- DIRECTION -
Put the records from the line containing "I will 750,408." through the end of the records into a two-column CSV with the headers request and answer. Each request goes in its own row, with each field quoted and any line breaks replaced by spaces.

- EXERCISE DATA -

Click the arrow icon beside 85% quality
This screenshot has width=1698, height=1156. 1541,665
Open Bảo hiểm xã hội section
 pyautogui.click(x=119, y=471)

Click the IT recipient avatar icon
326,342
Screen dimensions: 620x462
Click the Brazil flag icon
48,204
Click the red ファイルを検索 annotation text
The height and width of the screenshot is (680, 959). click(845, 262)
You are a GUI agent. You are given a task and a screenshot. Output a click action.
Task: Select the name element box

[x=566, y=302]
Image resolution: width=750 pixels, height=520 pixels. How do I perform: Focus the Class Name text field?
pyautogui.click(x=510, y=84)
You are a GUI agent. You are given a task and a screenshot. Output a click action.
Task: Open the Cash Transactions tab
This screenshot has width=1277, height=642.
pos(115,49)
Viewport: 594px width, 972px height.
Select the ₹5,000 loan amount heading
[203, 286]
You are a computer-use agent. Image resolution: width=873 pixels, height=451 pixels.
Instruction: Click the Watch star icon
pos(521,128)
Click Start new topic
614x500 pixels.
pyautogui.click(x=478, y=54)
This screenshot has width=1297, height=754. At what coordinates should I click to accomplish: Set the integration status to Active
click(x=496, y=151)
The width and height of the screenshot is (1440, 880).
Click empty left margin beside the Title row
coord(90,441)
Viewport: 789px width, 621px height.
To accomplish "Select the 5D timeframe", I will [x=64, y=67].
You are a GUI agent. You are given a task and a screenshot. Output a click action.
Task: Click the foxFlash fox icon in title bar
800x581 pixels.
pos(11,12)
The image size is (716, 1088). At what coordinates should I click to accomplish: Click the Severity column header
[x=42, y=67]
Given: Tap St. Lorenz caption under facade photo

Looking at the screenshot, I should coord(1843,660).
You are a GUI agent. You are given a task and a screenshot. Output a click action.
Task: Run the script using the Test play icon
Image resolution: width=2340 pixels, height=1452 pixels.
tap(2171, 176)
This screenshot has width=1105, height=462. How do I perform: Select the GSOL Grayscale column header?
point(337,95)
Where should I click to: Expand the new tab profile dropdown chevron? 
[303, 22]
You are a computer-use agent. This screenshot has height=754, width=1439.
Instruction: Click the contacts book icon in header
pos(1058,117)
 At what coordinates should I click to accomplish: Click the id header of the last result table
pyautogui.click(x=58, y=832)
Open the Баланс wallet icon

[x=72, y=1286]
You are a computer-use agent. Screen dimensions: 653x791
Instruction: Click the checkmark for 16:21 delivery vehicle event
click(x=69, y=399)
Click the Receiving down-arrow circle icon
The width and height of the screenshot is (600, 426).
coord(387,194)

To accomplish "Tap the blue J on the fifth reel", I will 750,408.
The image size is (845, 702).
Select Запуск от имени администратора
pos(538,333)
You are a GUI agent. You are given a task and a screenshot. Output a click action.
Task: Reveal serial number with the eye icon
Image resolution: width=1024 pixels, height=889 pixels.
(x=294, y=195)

- RESPONSE TO THE EXERCISE -
request,answer
"To accomplish ""Tap the blue J on the fifth reel"",","I will 750,408."
"The image size is (845, 702). Select Запуск от имени администратора","pos(538,333)"
"You are a GUI agent. You are given a task and a screenshot. Output a click action. Task: Reveal serial number with the eye icon Image resolution: width=1024 pixels, height=889 pixels.","(x=294, y=195)"